Kosiniak-Kamysz: najbardziej prawdopodobnym kandydatem Trzeciej Drogi na prezydenta jest Hołownia
Wicepremier, szef MON i lider PSL Władysław Kosiniak-Kamysz powiedział w piątek w TOK FM, że jego zdaniem najbardziej prawdopodobnym wspólnym kandydatem Trzeciej Drogi na prezydenta jest marszałek Sejmu i lider Polski 2050 Szymon Hołownia.
Lider PSL był pytany, czy Hołownia będzie wspólnym kandydatem Trzeciej Drogi. Kosiniak-Kamysz odpowiedział, że „wszystko na to wskazuje”.

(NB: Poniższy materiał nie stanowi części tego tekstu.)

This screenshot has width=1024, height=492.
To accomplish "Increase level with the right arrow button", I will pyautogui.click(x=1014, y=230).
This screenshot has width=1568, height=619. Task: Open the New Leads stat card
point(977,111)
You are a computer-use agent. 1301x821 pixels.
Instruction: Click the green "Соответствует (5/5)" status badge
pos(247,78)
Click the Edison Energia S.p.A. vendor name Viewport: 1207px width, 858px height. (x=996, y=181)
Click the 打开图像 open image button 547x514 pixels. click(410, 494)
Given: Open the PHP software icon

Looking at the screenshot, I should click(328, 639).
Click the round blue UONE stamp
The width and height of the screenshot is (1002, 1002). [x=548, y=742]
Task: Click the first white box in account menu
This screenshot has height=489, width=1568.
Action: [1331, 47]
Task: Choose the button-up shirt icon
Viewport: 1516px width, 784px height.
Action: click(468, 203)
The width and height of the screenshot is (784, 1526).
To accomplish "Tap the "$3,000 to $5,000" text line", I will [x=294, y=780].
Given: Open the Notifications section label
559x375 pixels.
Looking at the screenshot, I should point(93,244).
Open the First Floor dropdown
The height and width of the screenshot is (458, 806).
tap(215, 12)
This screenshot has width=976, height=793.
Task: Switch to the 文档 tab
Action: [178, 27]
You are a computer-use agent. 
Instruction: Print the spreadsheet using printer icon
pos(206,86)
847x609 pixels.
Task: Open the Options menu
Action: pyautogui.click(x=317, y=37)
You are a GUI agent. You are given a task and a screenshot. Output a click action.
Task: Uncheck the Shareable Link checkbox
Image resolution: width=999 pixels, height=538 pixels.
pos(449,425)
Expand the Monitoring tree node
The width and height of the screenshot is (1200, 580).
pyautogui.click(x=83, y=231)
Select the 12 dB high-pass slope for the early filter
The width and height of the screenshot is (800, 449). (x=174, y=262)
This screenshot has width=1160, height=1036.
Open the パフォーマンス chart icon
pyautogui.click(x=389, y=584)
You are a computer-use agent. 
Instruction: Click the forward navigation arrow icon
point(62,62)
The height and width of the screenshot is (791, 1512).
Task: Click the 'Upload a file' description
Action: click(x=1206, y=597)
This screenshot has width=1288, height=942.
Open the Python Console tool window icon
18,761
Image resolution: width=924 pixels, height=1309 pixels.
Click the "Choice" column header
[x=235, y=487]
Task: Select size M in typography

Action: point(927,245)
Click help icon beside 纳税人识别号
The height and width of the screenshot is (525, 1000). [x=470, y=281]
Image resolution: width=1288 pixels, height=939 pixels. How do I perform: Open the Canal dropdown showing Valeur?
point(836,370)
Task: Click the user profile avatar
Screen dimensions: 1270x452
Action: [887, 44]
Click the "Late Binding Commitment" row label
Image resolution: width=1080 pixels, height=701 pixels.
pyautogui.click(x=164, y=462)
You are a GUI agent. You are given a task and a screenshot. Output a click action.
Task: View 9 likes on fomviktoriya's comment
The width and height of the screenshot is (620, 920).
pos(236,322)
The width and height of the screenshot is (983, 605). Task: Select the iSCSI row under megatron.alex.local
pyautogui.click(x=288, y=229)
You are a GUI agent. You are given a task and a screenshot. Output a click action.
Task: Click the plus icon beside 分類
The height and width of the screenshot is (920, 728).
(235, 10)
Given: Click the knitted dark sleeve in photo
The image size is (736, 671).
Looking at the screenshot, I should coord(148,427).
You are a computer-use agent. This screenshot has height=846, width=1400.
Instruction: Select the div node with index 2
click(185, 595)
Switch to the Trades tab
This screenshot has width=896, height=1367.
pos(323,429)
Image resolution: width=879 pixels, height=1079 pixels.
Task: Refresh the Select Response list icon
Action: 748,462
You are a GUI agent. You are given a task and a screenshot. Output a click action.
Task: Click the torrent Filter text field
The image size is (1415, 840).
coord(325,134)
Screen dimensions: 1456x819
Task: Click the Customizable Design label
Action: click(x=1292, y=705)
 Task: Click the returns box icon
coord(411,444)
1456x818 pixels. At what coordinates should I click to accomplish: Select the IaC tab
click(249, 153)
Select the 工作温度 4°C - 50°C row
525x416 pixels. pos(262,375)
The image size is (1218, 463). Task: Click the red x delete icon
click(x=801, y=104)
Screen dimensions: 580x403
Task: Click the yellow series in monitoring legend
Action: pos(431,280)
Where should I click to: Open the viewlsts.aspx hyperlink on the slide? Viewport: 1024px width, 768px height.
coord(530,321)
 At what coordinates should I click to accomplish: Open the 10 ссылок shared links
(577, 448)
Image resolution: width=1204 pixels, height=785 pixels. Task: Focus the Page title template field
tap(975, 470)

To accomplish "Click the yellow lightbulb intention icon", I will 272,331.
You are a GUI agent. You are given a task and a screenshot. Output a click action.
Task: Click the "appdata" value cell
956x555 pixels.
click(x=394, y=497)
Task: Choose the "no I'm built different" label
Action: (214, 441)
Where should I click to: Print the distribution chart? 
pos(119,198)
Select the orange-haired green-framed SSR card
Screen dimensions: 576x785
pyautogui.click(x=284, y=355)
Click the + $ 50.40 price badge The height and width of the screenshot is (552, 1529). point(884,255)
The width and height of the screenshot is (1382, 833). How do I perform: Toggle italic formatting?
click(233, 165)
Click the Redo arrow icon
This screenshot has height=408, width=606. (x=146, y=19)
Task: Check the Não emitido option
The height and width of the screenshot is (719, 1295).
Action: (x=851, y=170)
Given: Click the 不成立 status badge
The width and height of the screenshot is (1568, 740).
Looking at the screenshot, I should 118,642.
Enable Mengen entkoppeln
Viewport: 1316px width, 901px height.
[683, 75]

- Wszystko idzie w tym kierunku, chcemy wyłonić wspólnego kandydata, na to się umówiliśmy na ostatnim posiedzeniu klubów parlamentarnych i będziemy do tego dążyć. I na dzień dzisiejszy Szymon Hołownia jest najbardziej prawdopodobnym kandydatem - zaznaczył.
Na uwagę, że niektórzy zastanawiają się, czy on sam nie zamierza kandydować, w związku z „radykalizacją” jego wypowiedzi, między innymi dotyczącymi stawiania Ukrainie warunku rozliczenia sprawy Wołynia, podkreślił, że on „stawia jasno sprawy, które są ważne dla wielu Polaków”. Podkreślił, że jego zdaniem bezwarunkową sprawą jest udzielanie Ukrainie pomocy humanitarnej i militarnej.
Chodzi o wypowiedź lidera ludowców, który powiedział w Polsat News, że Ukraina nie może zostać przyjęta do Unii Europejskiej, dopóki Warszawa i Kijów nie rozwiążą kwestii rzezi wołyńskiej. Zaznaczył jednocześnie, że jeśli chodzi o stronę ukraińską, on jest „gotów powiedzieć każde słowo, które jest słowem wobec sprawiedliwych”. Podkreślił, że jest gotów także na otwartą debatę w kwestii Wołynia, a „bez rozstrzygnięcia sprawy ekshumacji, upamiętnienia, godnego pochówku nie zabliźni się ta rana, która jednak wciąż się jątrzy”.
Lidera PSL pytano, czy zdaje sobie sprawę z tego, że blokując liberalizację w sprawie aborcji zniechęcił dużą, a może decydującą grupę wyborców do wsparcia całej koalicji 15 października w nadchodzących wyborach prezydenckich, a może nawet i kolejnych wyborów parlamentarnych.
Kosiniak-Kamysz odparł, że z kolei wyborców konserwatywnych i centrowych zniechęcać może to, że „tylko agenda światopoglądowa lewicowa jest na pierwszym miejscu”. Podkreślił, że ci ludzie w wyborach parlamentarnych zdecydowali się poprzeć ich, a nie PiS.
- Wybrali nas, a mogą też nie pójść do tych wyborów i przez to przegramy wybory prezydenckie i kolejne wybory parlamentarne. Musi tu być pewnego rodzaju równowaga - przekonywał.
Mówił, że powrót do tzw. kompromisu aborcyjnego zniósłby zakaz aborcji płodu z wadami genetycznymi - punkt, który wywołał wielkie wzburzenie kobiet. Ocenił, że projekt PSL, który do tego prowadzi, „to jedyny realny krok w przód”.